I identify most easily with Ramond de Carbonnières. Watching the tourists of Savary Island walk the beaches with their cell phones, dropping beer caps on the tidal sands, convinces me outright that a more simplistic life is not only better for the natural world but also for human beings. With only a few changes of clothes and simple food I have found myself trying to embody the Primitivism written about in texts books. Encounters with tourists are mostly frustrating - I can't pick up all the bottle caps nor convince them not to drop them. But when I do meeting a tourist who is in fact a traveler I realize that, like Pierre Jean Grosley, I have many negative preconceptions of city-dwellers and, as much as I may try to deny it, I am a city dweller as well. My experiences with the residents of India Point are similar to those of Ramond de Carbonnières and the shepherds. I have received nothing but hospitality and have not been treated as a city-dweller. The generosity and acceptance of the residents I have met is paralleled only by the natural world which, even after the mansions and tennis courts of Savary Shores, still welcomes one more traveler, still offers the ocean, the sands and forests.

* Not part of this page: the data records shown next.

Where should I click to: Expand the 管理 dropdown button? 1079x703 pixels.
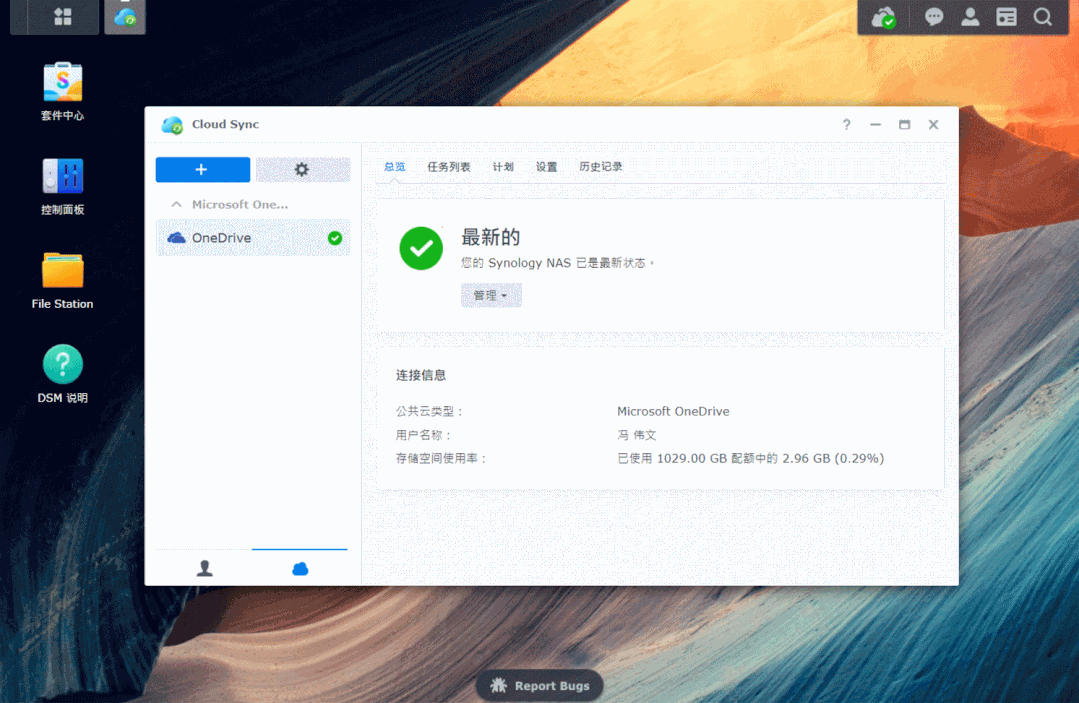[491, 295]
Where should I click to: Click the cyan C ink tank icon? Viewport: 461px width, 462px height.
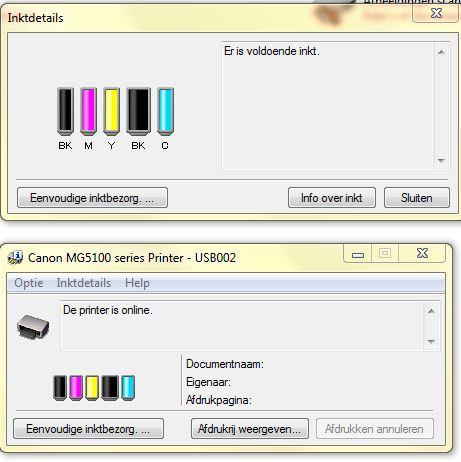(x=165, y=111)
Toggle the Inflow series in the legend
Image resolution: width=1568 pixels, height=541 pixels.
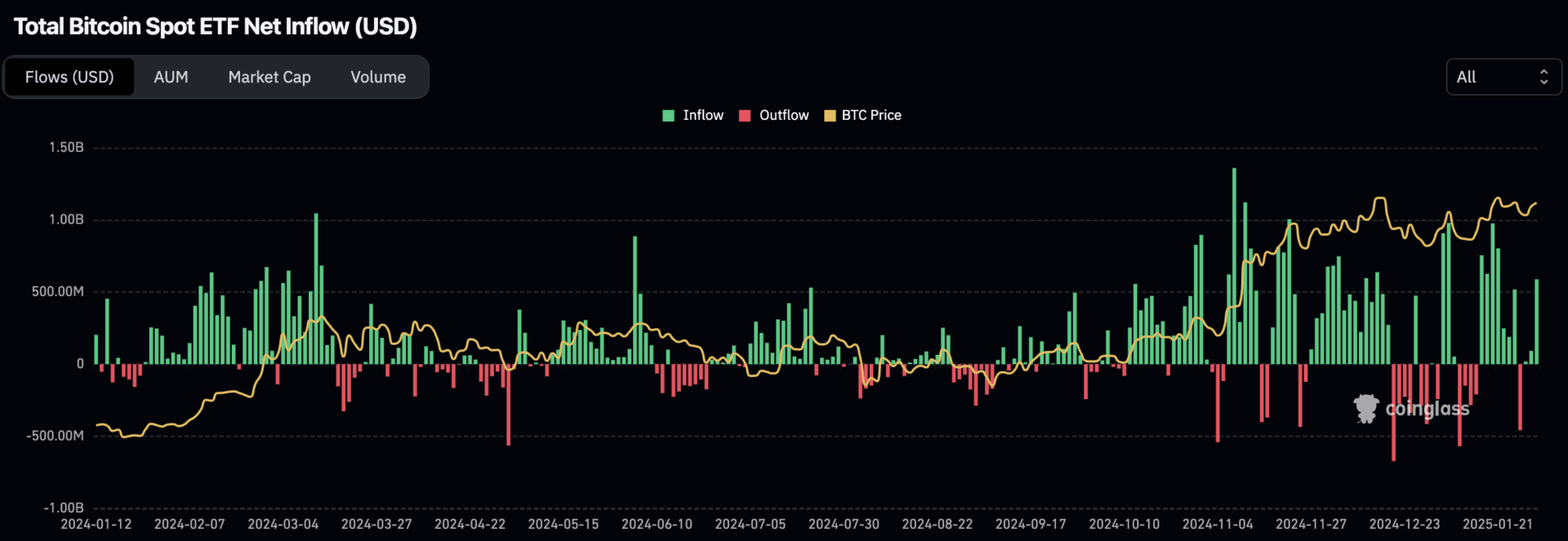[702, 116]
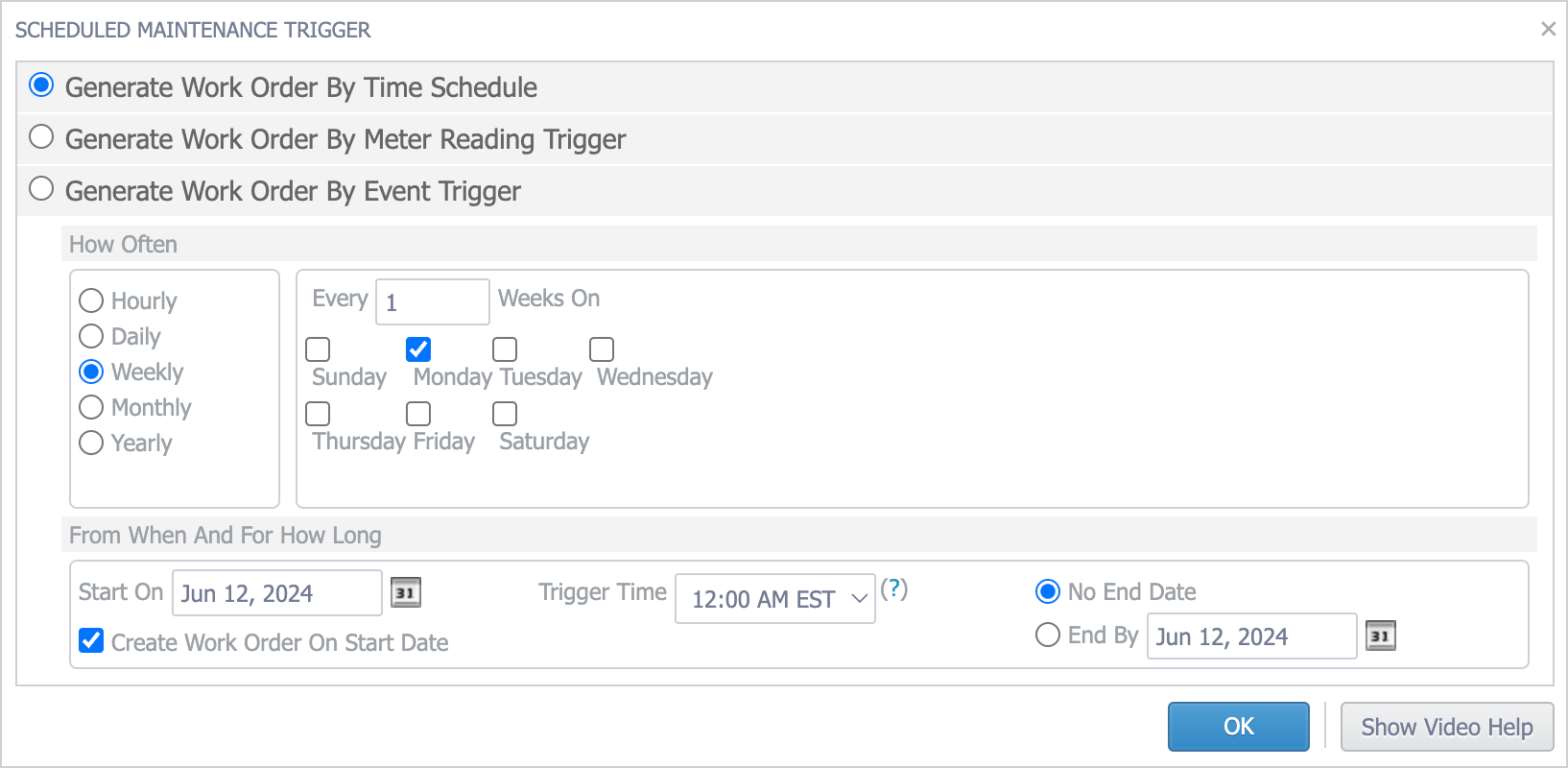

Pierre Jean Grosley and Ramond de Carbonnières travel writing provides two perspectives (the tourist and the traveler) of both nature and its human inhabitants. How each man engages with the people he meets mirrors the way he engages with his natural surroundings. Grosley's encounters with other travelers and Italians are superficial and mainly for his benefit (change for a French crown, a trout dinner). Likewise, his descriptions of nature, though few, are concentrated on the picturesque rather than sublime. Due to this, Grosley has little reason for self-examination. De Carbonnières, on the other hand, engages with nature beyond his initial scientific attempts. He accesses nature, and in turn increases his knowledge of self by engaging with the people he encounters, specifically the shepherds of the Pyrenees. I find I am able to relate my own experiences on Savary Island with both of these travelers, although more so with Ramond de Carbonnières.

Works Cited

de Carbonnières, Ramond. Travels in the Pyrenees; containing a description of the principal summits, passes, and vallies. Trans. F. Gold. London: Longman, Hurst, Rees, Orme, and Browne, 1813. (Original work: Observations faites dans les Pyreneés, 1789)

Grosley, Pierre Jean. New Observations of Italy and its Inhabitants. Trans. Thomas Nugent. London: L.Davis and C. Reymers, 1769. Vol.1

Noyes, Russell. English Romantic Poetry and Prose. Oxford: Oxford University Press, 1956. Introduction, xxii.